Comic books are graphic narratives. All of Kirby's skill and style - style that, as comic book great Will Eisner often said, was a way to disguise artistic limitations - would be irrelevant if he lacked a story-telling ability. It is in the shift between panels that the comic book is energised. 

This sequence of four panels from The Fantastic Four (slides 37 - 38) offers a short introduction to Kirby's storytelling. The first panel sets up the action - a gun is fired - before the second panel answers - the shot is reflected. In panel three, the shot returns to the aggressor, and in the fourth, the consequences are revealed. 

This taut, concise narrative line is embellished by the swirling shading and the posture of the characters: the initial dynamism and contortion of the first panel eventually resolves into the almost static figure in the fourth, with competing elements of stability, as in the defending posture of panel two, competing with flux, like the flames in the final panel.

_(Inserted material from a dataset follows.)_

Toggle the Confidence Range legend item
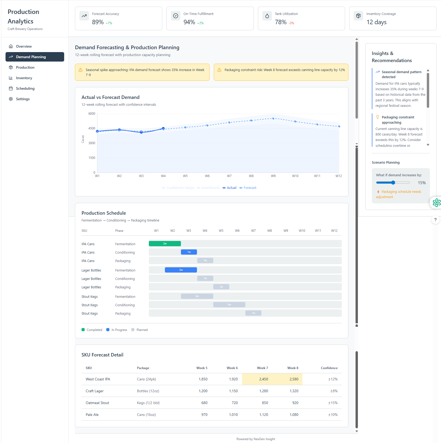The width and height of the screenshot is (441, 443). [x=178, y=188]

This competition between poise and imbalance lends a simple sequence an epic, hysterical ferocity.

This two panel sequence from Captain America uses a similar tension: the protagonist's body falls, awkward and disjointed, while the antagonist hangs calmly, a static focus around which the drama curls (slide 39).

Another four panel sequence from The Fantastic Four (stripped of dialogue) uses a simple anecdote to represent the relationships between the characters without intruding on the action (slide 40).

The emergence of The Thing (slide 41) has become an iconic moment in comic book history, and Kirby's use of three panels for a moment's transformation lends it the appropriate gravitas.

By the 1970s, in this example from The Fourth World, Kirby relies on shapes and no characters to create a building sense of anticipation (slide 42).